Using NASA’s Chandra X-ray Observatory, astronomers have made the first detailed study of a peculiar type of quasar that is shrouded in clouds of gas and dust flowing outward at millions of miles per hour. The results support the idea that this outflow is a common feature of all quasars, highly active supermassive black holes that give the illusion of being different when viewed from various angles.

Quasars are some of the most energetic and distant known objects in the Universe. Most quasars are extremely bright in optical light, but about 10 percent appear ‘shrouded,’ or hidden, by absorbing clouds of gas and dust. In addition to these obscuring clouds, the same subset of quasars shows evidence of extremely energetic winds blasting outwards from the central regions.

Astronomers have debated whether these shrouded quasars represent an early evolutionary stage of black holes when they vigorously consume matter, or whether these energetic outflows are present in all quasars, but detectable only when viewed in certain orientations.

“Because high-energy X-rays can pierce through these clouds, we can use Chandra to observe close to the underlying black hole,” said Paul Green of the Harvard-Smithsonian Center for Astrophysics and lead author of paper to appear in The Astrophysical Journal. “Looking through these veils, we find that the extremely hot gas around these supermassive black holes shines just the same way as in non-shrouded quasars.”

Green and his colleagues used Chandra to survey ten shrouded quasars through a process known as spectroscopy, the study of how atoms absorb and emit light in the electromagnetic radiation. X-ray spectroscopy provides astronomers with a unique ability to “fingerprint” very high-energy objects at great distances.

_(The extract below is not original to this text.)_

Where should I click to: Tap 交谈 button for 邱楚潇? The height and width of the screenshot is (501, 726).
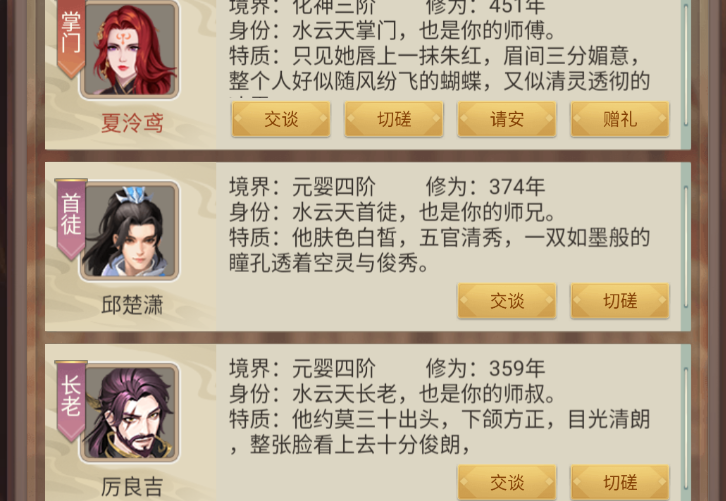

“Chandra is beginning to show us that these quasars are all the same underneath, regardless of what they are wearing on the outside,” said Tom Aldcroft, another member of the team from the CfA.

“Our work lends weight to the theory that all quasars possess obscuring donuts of thick gas and dust,” said Smita Mathur of The Ohio State University. “However, the difference is that some ‘normal’ quasars are being observed through the top into the donut hole, while the shrouded ones are being seen through the side.”

This work by Green and collaborators confirms earlier suggestions based on observations with the ASCA satellite by their team, and by a Penn State University team led by Sarah Gallagher. Gallagher is currently working to extend these results with Chandra, which is also revealing the familiar, but previously hidden, X-ray emission from several other shrouded quasars. Their results, along with other observations of more distant and hence younger quasars of this type, indicate that the “donuts” may be more common, or perhaps thicker in younger quasars.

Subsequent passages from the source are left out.